La muerte de Federico García Lorca, asesinado en las inmediaciones de Granada al comienzo de la guerra civil, es la tragedia siempre evocada, la del cuerpo ausente. Los intentos de hallar su cadáver han resultado infructuosos hasta la fecha. Los debates sobre la conveniencia de buscar o no su cadáver permanecen en el tiempo, no se apagan. De lo que casi nadie tiene dudas es de que el cadáver de Federico García Lorca se encuentra en una zona abarrancada entre las localidades de Alfacar y Víznar, a pocos kilómetros al norte de la capital granadina. Allí fue asesinado, allí permanece su recuerdo como símbolo de las víctimas de la guerra civil y el franquismo, y allí reposan sus restos en algún lugar indeterminado.
El lugar donde mataron a Federico García Lorca no se oculta hoy en un pliegue recóndito del monte ni es un templo de silencio. Si alguien imagina un espacio apartado y poco frecuentado, le sorprenderá encontrarse ante un parque bien delimitado, con una plaza empedrada a modo de monumento, caminos cuidados y un monolito con la siguiente leyenda: “A la memoria de Federico García Lorca y de todas las víctimas de la guerra civil, 1936-1939”. El parque dedicado al poeta se alza junto a la carretera que une las localidades de Alfacar y Víznar, y sobrevive rodeado de casas de construcción reciente. El lugar que hoy vemos no debe de parecerse en nada al que vio morir a Lorca en agosto de 1936. Entonces sí debió de ser un terreno lejano, de silencio y noches secas.
10 de agosto de 2019. Paseo por ese espacio de muerte. El Lorca que evoco está dibujado con los libros de poetas para niños de los años 80, los colores saturados de la serie Lorca, muerte de un poeta, los olores de una visita a la Huerta de San Vicente, la luz limpia de la Residencia de Estudiantes con sus exposiciones de dibujos putrefactos, los versos de “arroyo claro, fuente serena”, las líneas aprendidas de memoria de Poeta en Nueva York, los artículos de Ian Gibson, el huracán de negras palomas que chapotean las aguas podridas, la fotografía de Lorca y Buñuel en un avión de feria, los yunques ahumados y las canciones redondas. Tengo en mente, de forma inevitable, el cabello húmedo del poeta, su frente amplia y los ojos inmensos abiertos a una noche de altura y estrellas.
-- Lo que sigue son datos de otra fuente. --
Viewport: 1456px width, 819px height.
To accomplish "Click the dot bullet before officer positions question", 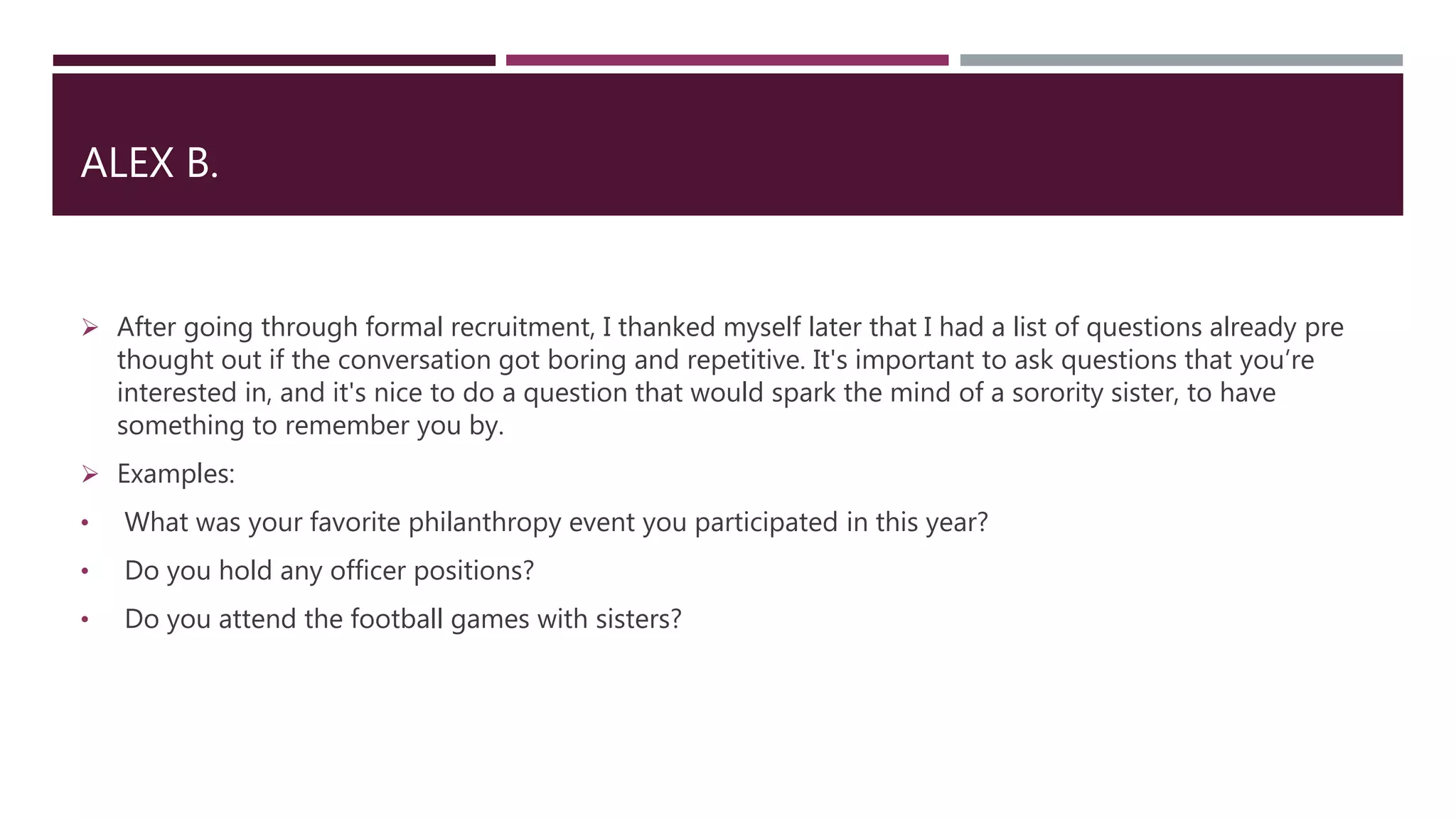I will [x=85, y=571].
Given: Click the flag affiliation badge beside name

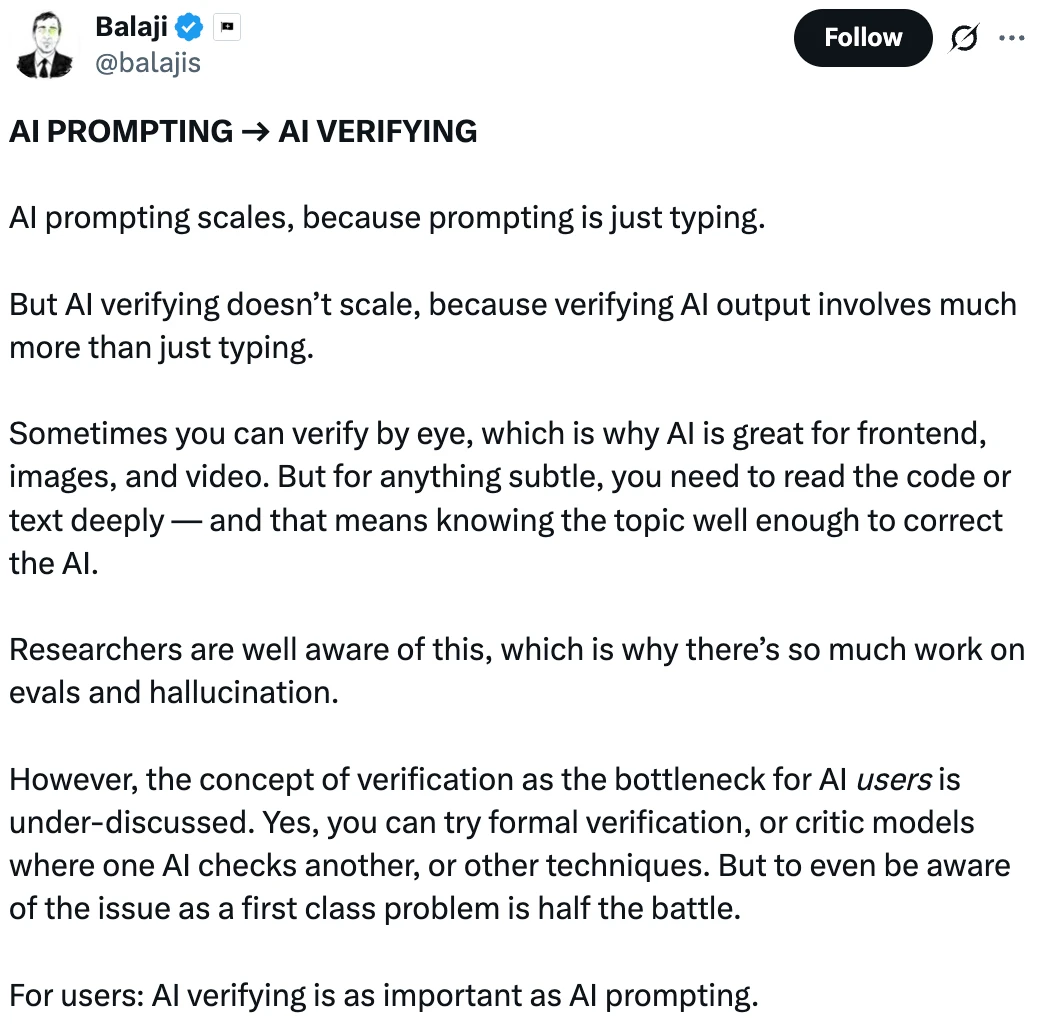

El monolito está coronado por un jarrón roto de cristal con unas flores dignas y muy secas. Junto al monumento de piedra, se yergue un olivo de paz. Alrededor, acompañan la escena pinos y cipreses.
Cada pisada en este espacio suena a hojas que se quiebran y a pequeñas piedras y piñas que crujen suaves cargadas de polvo. Tiemblan las piernas de cualquier caminante y entonces solo cabe acercarse a los otros visitantes para compartir un poco la soledad del momento. Coincido con un lugareño que está mostrando el parque a unos familiares. Recuerda en voz alta que antes no había nada construido por los alrededores y esboza una conjetura sobre el posible lugar donde yace el poeta. Todavía no han excavado en el punto que él señala. Le agradezco el tiempo que me dedica y se despide diciéndome “que vaya bien el artículo”.
Para terminar la visita me detengo en la plaza empedrada. Una fuente lamida por el agua vertebra este rincón. Azulejos a modo de cuadros recogen textos del poeta. Los últimos versos de uno de ellos dicen así: “¡Corazones de los niños! / ¡Almas rudas de las piedras! / Hoy siento en el corazón / un vago temblor de estrellas / y todas las rosas son / tan blancas como mi pena” (Canción otoñal, 1918).
Han pasado más de cien años desde que Lorca compuso los versos de Canción otoñal. Han transcurrido 83 años desde que fue asesinado. La sombra del escritor crece cada día y estremece caminar por el lugar en que el yacen sus restos. Tragedia y tiempo.
Suenan de fondo las chicharras. Asoman charlas de ciclistas que avanzan lentos sobre sus bicicletas junto al parque García Lorca. En el horizonte, se intuye una visión espectral de Granada, abrasada por un sol de verano que borra los contornos.
No dejo de pensar en lo lejos que queda este lugar del que había imaginado. Y no dejo de extrañarme al constatar cómo emerge el rostro de este extraño país al pisar un barranco agreste convertido en un parque, una ladera donde habitan la calima y la dureza. Como el Collioure de Machado o el Montauban de Azaña, el barranco granadino de Lorca es un libro de historia que merece la pena leer caminando con lentitud.